● Data
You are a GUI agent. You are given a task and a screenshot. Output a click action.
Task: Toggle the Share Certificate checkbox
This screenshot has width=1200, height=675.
* * *
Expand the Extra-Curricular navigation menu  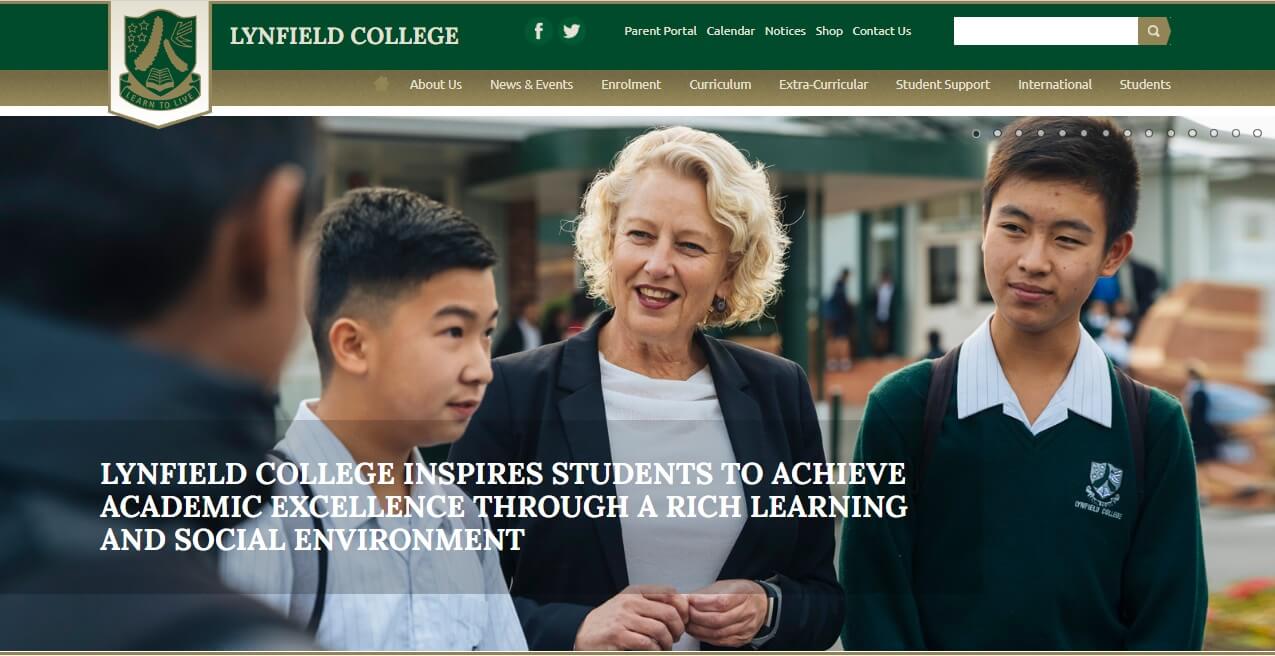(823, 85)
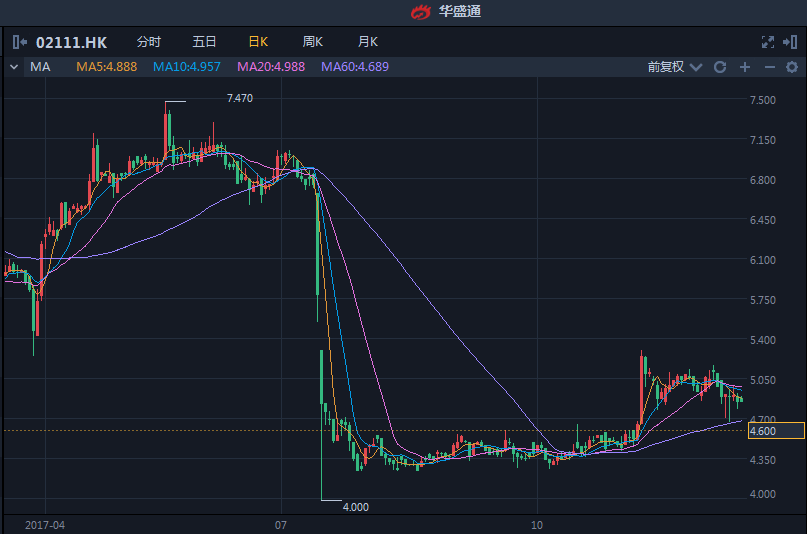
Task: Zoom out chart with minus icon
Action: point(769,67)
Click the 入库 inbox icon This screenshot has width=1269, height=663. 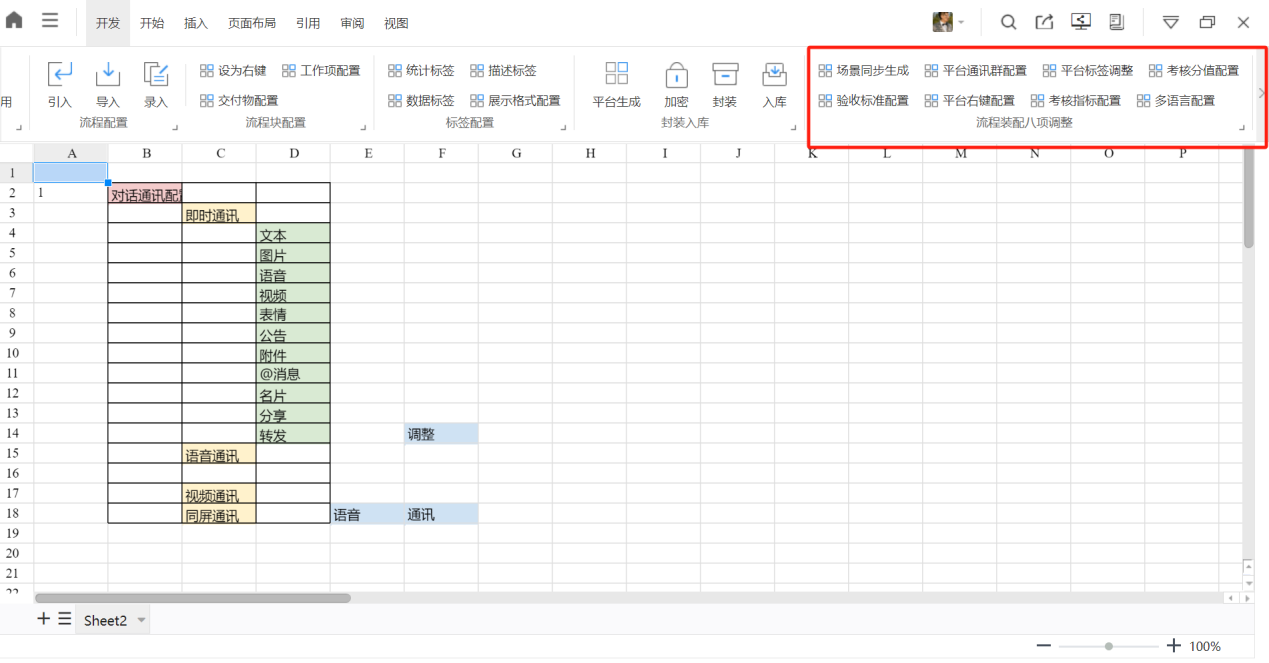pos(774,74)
...
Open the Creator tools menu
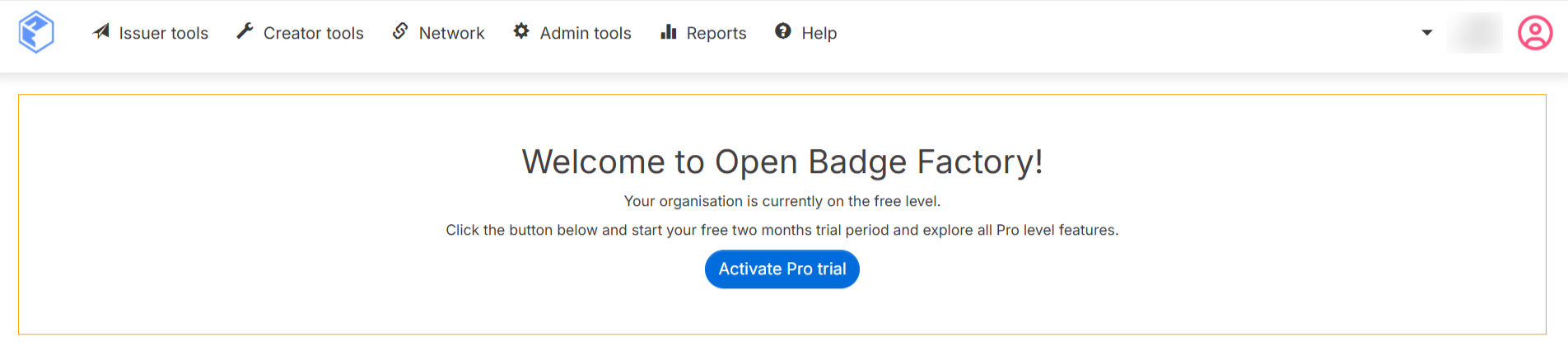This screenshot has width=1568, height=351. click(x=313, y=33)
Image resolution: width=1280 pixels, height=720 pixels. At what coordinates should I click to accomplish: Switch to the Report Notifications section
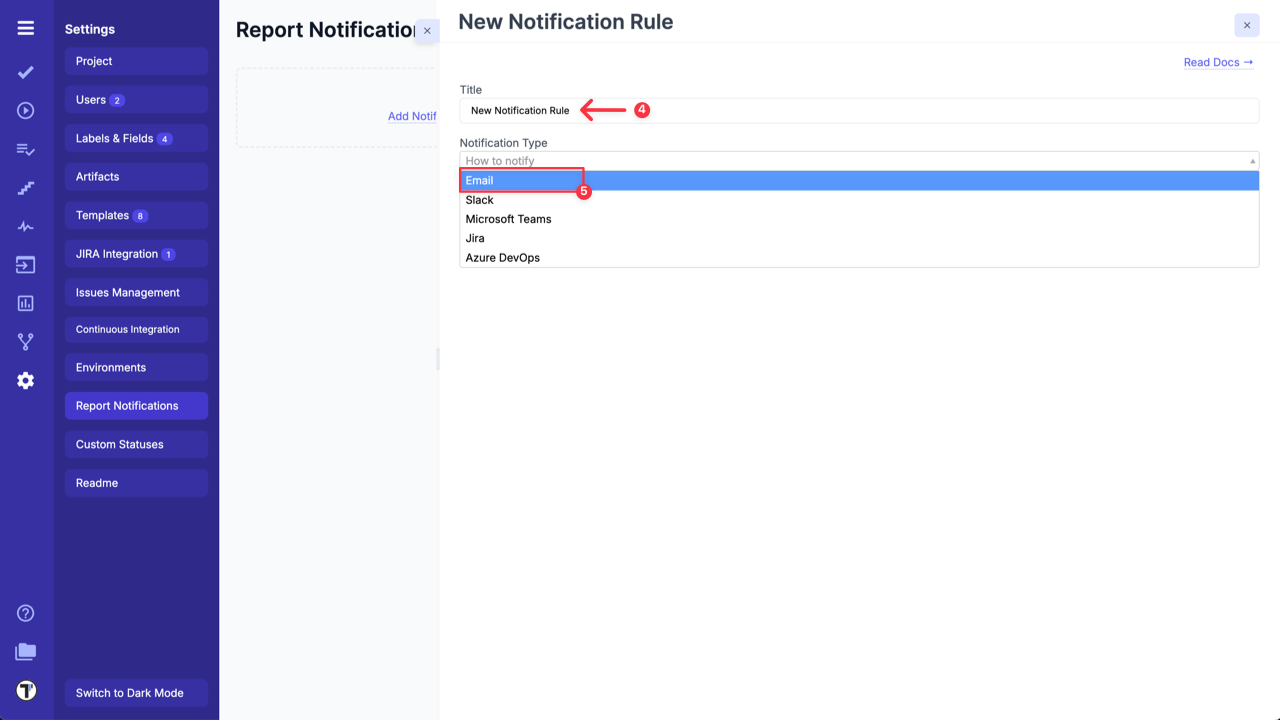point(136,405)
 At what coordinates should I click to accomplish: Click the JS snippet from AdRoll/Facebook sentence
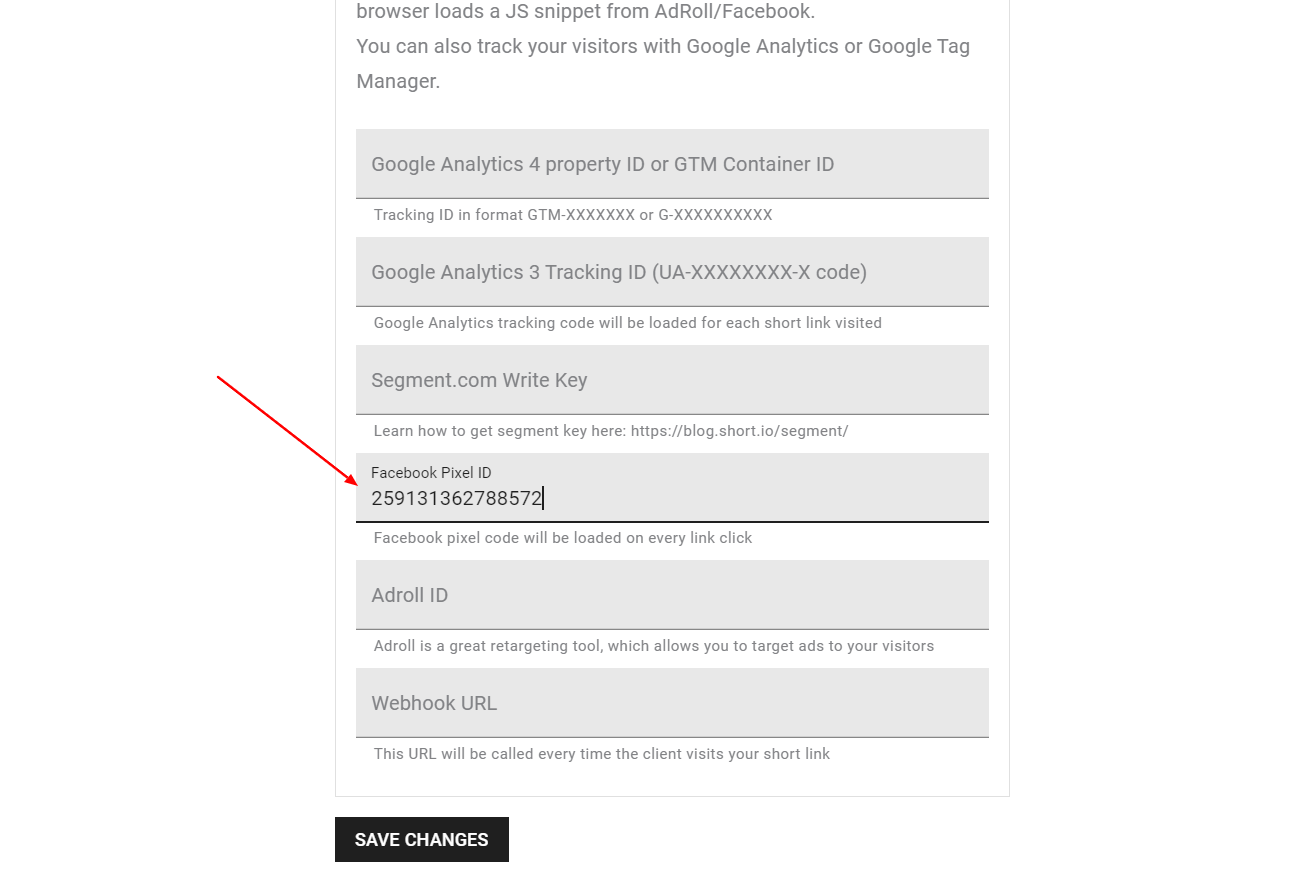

● Exercise description
From the entries above, give again exactly the lines running from the line with "You are a GUI" to the line with "This screenshot has width=1200, height=675."; include both of those lines.

● Solution below
You are a GUI agent. You are given a task and a screenshot. Output a click action.
Task: Toggle the Share Certificate checkbox
This screenshot has width=1200, height=675.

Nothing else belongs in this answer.